Formel-E-Qualifying in New York: So lief die K.o.-Phase

Das Viertelfinale

Im ersten Viertelfinale mit der vollen Power von 250 kW setzte sich Andre Lotterer knapp gegen Sergio Sette Camara durch. Der Porsche-Pilot zog mit einer 1:08.685 und rund einer halben Zehntelsekunde Vorsprung ins Halbfinale ein.

Samstags-Sieger Nick Cassidy knüpfte im zweiten Viertelfinale an seine bislang so starken Leistungen an und warf Gegner Stoffel Vandoorne raus.
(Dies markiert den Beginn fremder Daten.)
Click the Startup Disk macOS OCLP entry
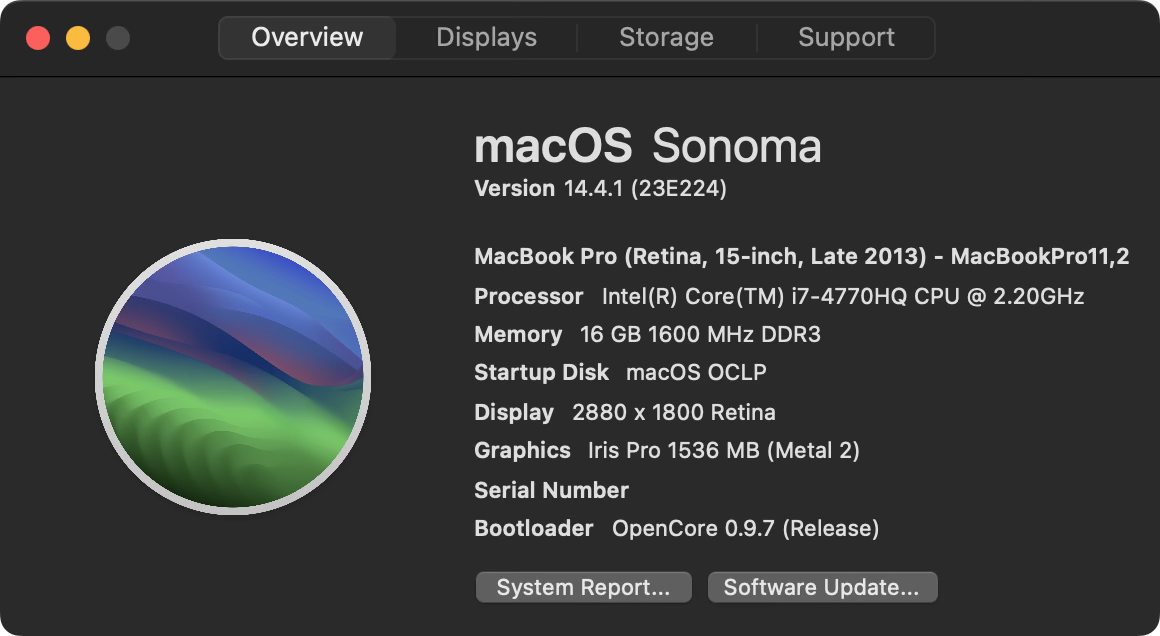Image resolution: width=1160 pixels, height=636 pixels. pyautogui.click(x=620, y=372)
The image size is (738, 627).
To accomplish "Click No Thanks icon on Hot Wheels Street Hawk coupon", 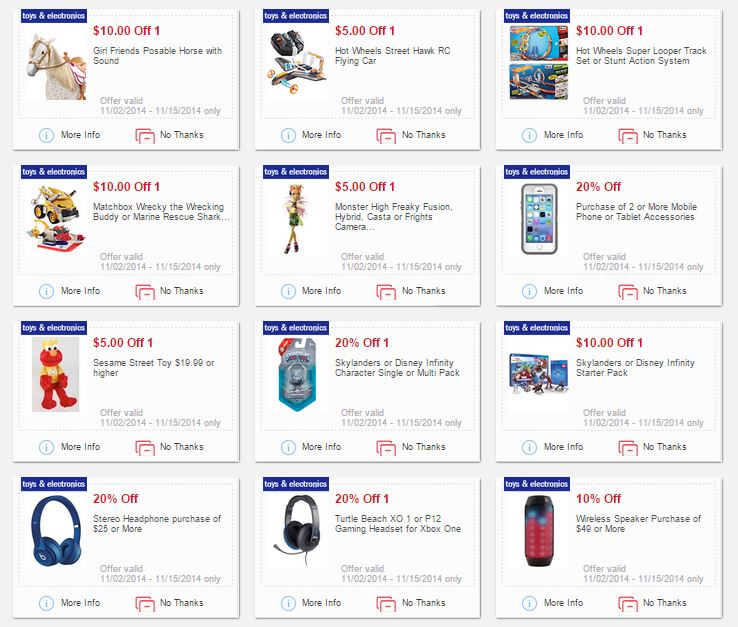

Der Neuseeländer bugsierte seinen Envision-Boliden in nur 1:08.657 Minuten über den Kurs – Vandoorne (1:08.765) musste sich trotz einer ähnlich guten Performance geschlagen geben.

Deutlicher ging es im dritten Viertelfinale zu, in dem Antonio Felix da Costa kurzen Prozess mit Nyck de Vries machte. Der amtierende Weltmeister leistete sich einen kleinen Fahrfehler und zog mit einem Rückstand von gut eineinhalb Zenhtelsekunden den Kürzeren gegen den stark aufgelegten Felix da Costa (1:08.721 Minuten).

Als letzter Fahrer gelang Alexander Sims der Einzug ins Halbfinale – mit wahnsinnigen sechs Tausendstelsekunden Vorsprung vor Titelanwärter Mitch Evans! Sims schaffte eine persönliche Bestzeit von 1:08.796 Minuten, Streckengegner Evans benötigte in 1:08.802 Minuten nur einen Wimpernschlag länger.

Das Halbfinale

Nick Cassidy ließ Andre Lotterer im ersten Halbfinale keine Chance und zog mit einer 1:08.795 locker ins Finale ein. Sein Porsche-Gegner brachte die Runde unterdessen überhaupt nicht zusammen und musste sich mit einer 1:10er-Runde inklusive eines Verbremsers vorzeitig verabschieden.

Deutlich knapper ging es im zweiten Halbfinale zu, wo Antonio Felix da Costa knapp die Nase vor Alexander Sims behielt. Der Techeetah-Pilot setzte sich mit einer starken Runde in 1:08.681 durch und hatte beim Zielstrich 0,19 Sekunden Vorpsrung auf den Briten, der sich in New York bislang stark schlug.

Das Finale

Wieder Nick Cassidy! Der Neuseeländer erzielte seine zweite Pole in Folge in New York. Im Finale gegen Antonio Felix da Costa haute Cassidy eine Fabelrunde raus: 1:08.584 Minuten und Bestzeit in allen drei Sektoren. Gegner Felix da Costa war ebenfalls fehlerfrei unterwegs, konnte mit seiner 1:08.751 aber nicht mithalten.